Provide nothing except how many lines of the data contain the word "each".

* **Supplied material**:
==========

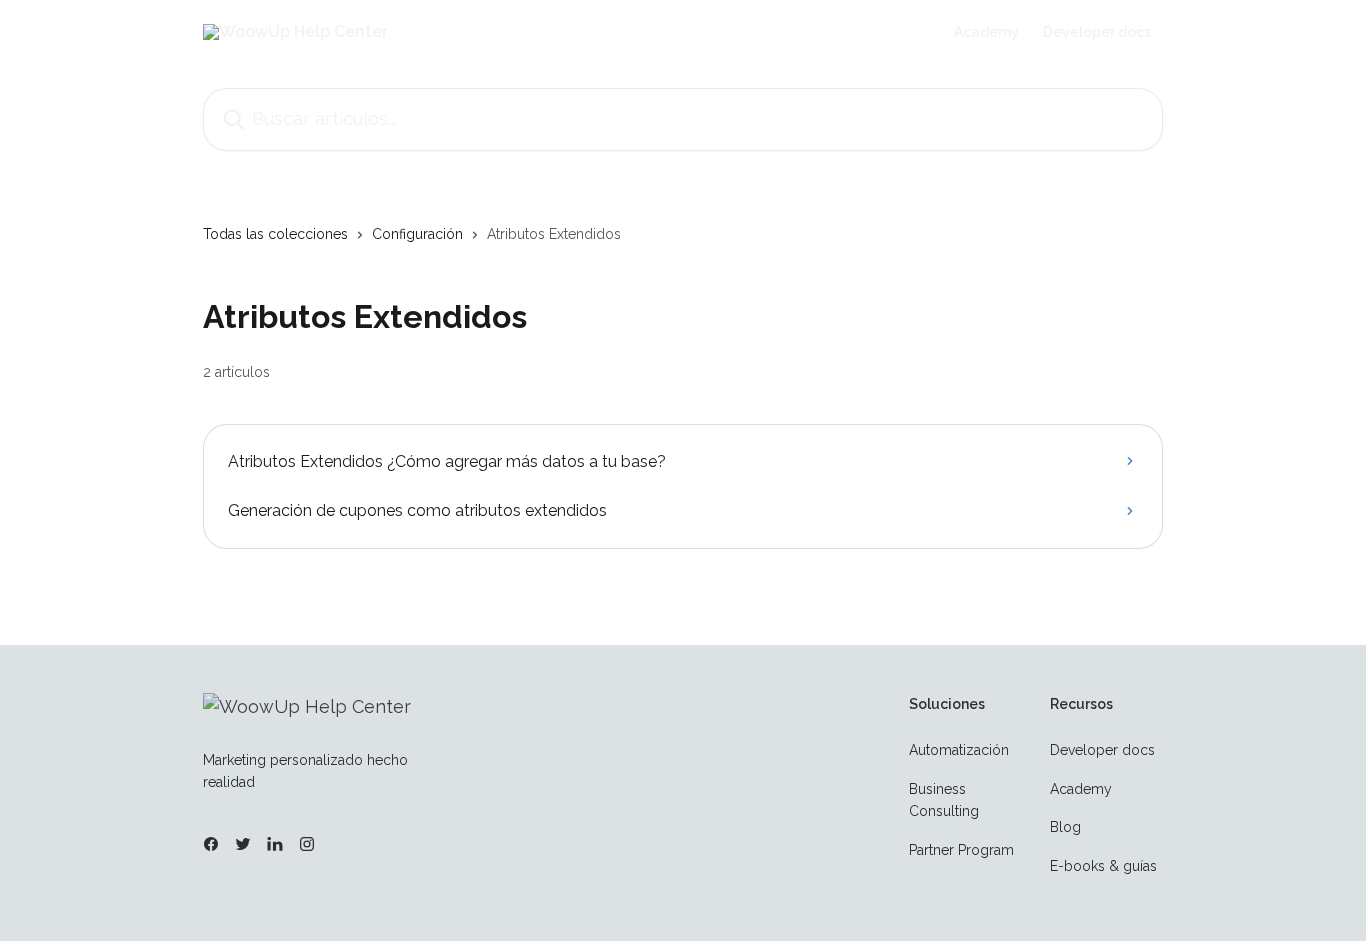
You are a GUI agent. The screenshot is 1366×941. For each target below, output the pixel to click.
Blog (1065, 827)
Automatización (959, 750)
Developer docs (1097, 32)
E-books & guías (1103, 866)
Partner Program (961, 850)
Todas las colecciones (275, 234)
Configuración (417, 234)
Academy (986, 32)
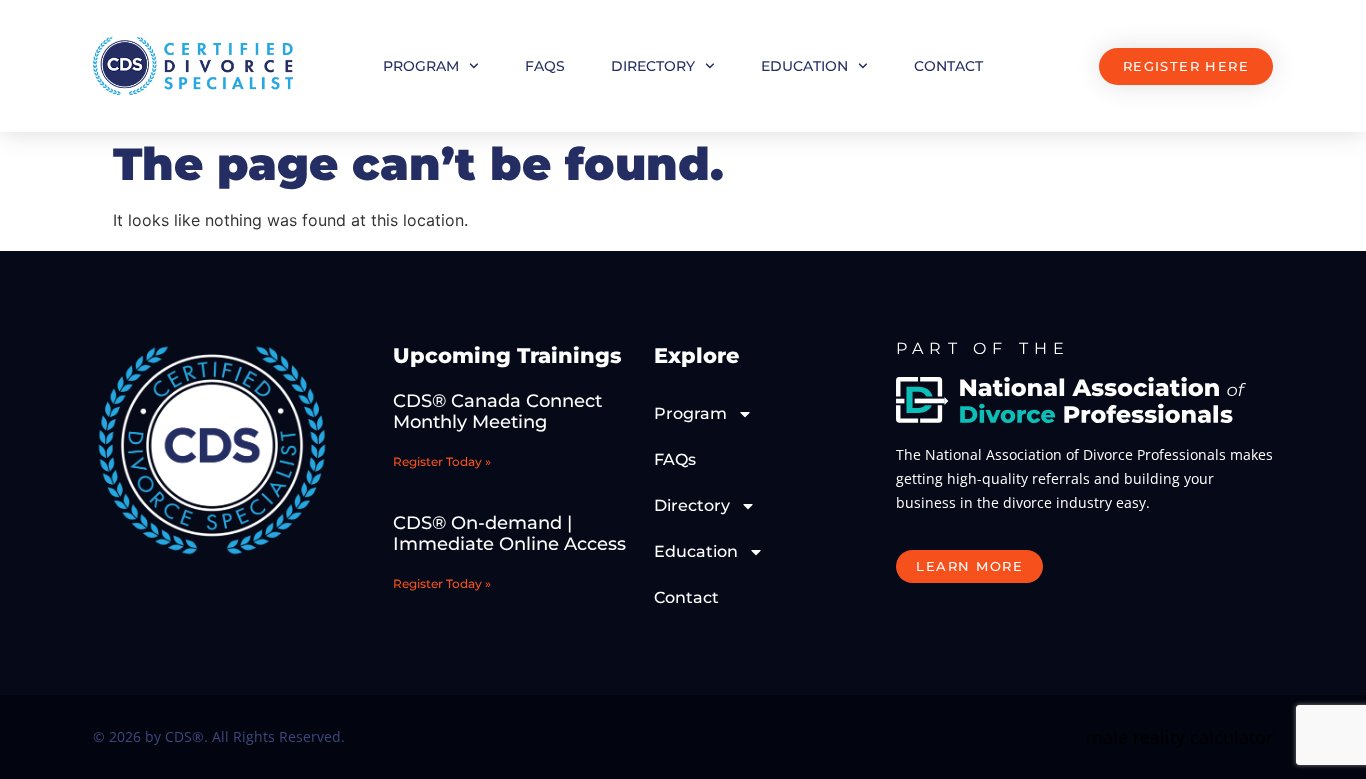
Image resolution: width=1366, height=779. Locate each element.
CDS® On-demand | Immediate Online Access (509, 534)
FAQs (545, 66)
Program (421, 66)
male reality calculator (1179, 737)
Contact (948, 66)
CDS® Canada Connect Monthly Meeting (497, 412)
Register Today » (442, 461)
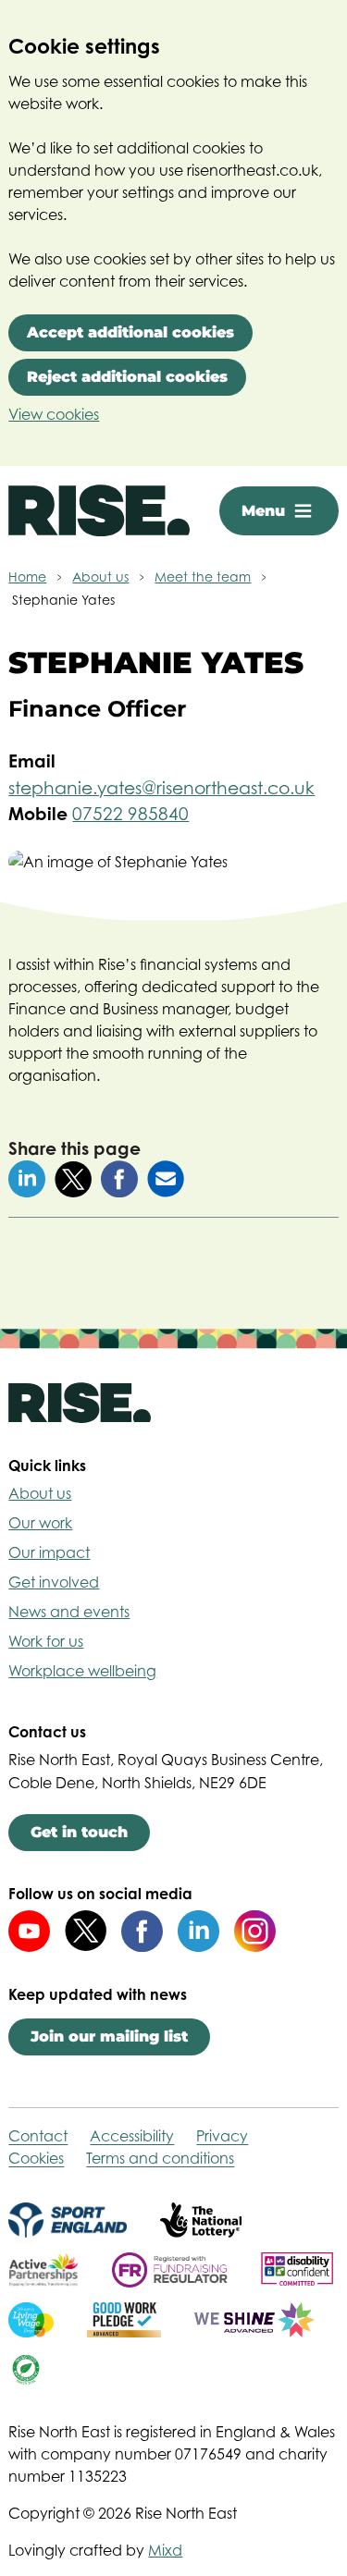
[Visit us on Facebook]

==========

* **Answer for the task**: 2